Records for the task
• • • • •

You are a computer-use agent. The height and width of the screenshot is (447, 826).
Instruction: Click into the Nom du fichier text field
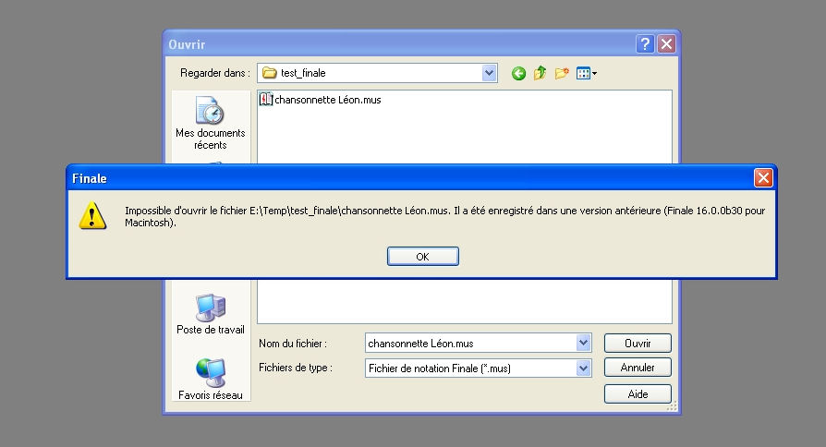(469, 343)

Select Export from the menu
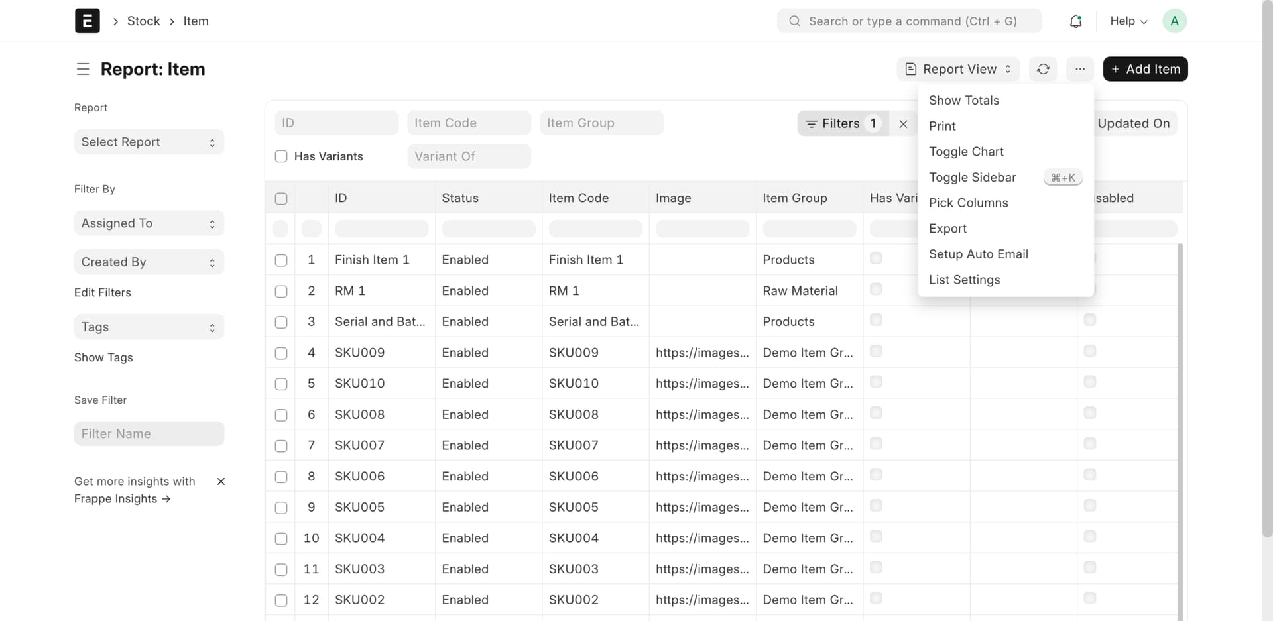[x=947, y=229]
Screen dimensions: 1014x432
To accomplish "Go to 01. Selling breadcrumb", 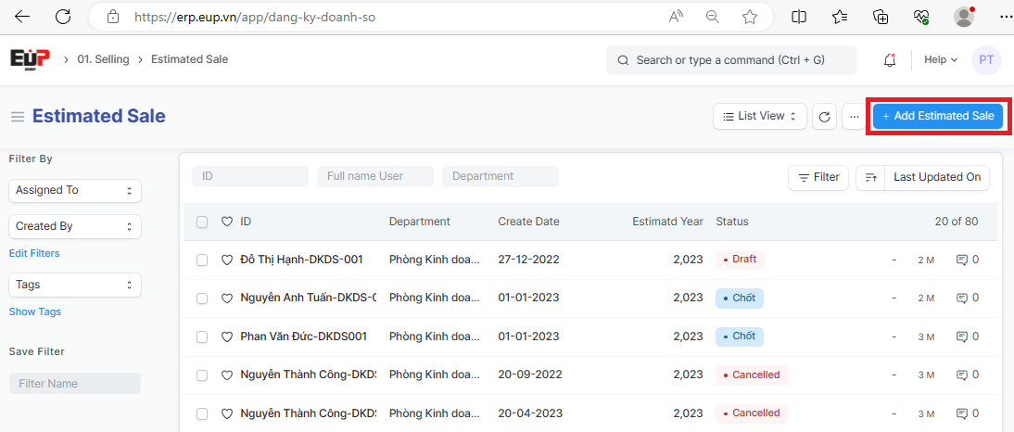I will pos(102,59).
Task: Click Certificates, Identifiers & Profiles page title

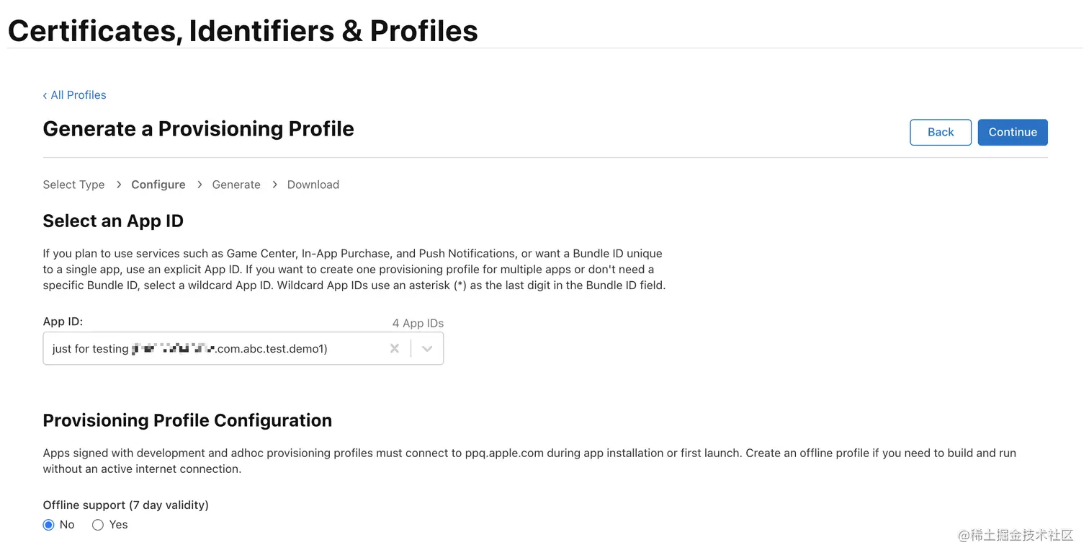Action: [x=243, y=31]
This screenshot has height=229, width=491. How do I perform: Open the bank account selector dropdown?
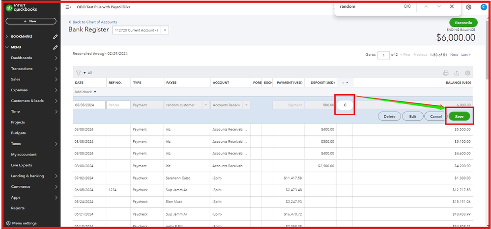165,30
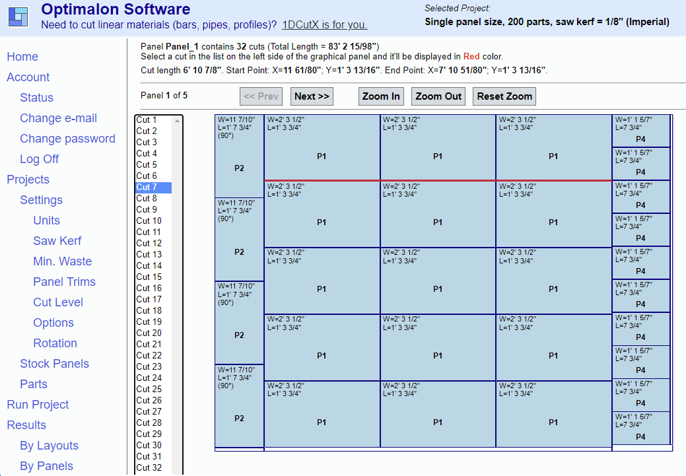Viewport: 686px width, 476px height.
Task: Open the Home page link
Action: [x=22, y=57]
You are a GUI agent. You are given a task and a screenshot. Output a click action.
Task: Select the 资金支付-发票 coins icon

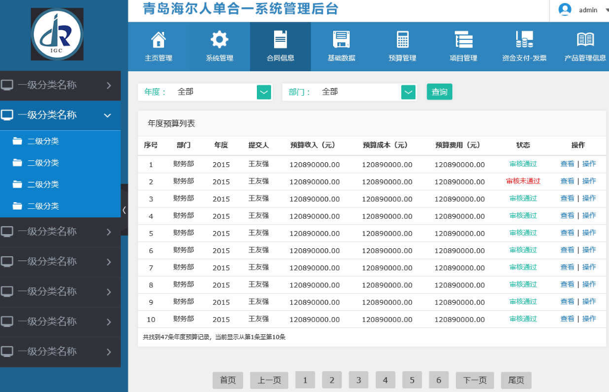coord(523,38)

• • • • •

Activity
Every line from the one with "This screenshot has" through the end of the records above belongs in the answer, copied exactly; no picture does.

Solution below
This screenshot has height=229, width=491. How do I perform: Open the bank account selector dropdown?
165,30
Viewport: 686px width, 476px height.
Task: Open the Home page link
Action: [x=22, y=57]
You are a GUI agent. You are given a task and a screenshot. Output a click action.
Task: Select the 资金支付-发票 coins icon

coord(523,38)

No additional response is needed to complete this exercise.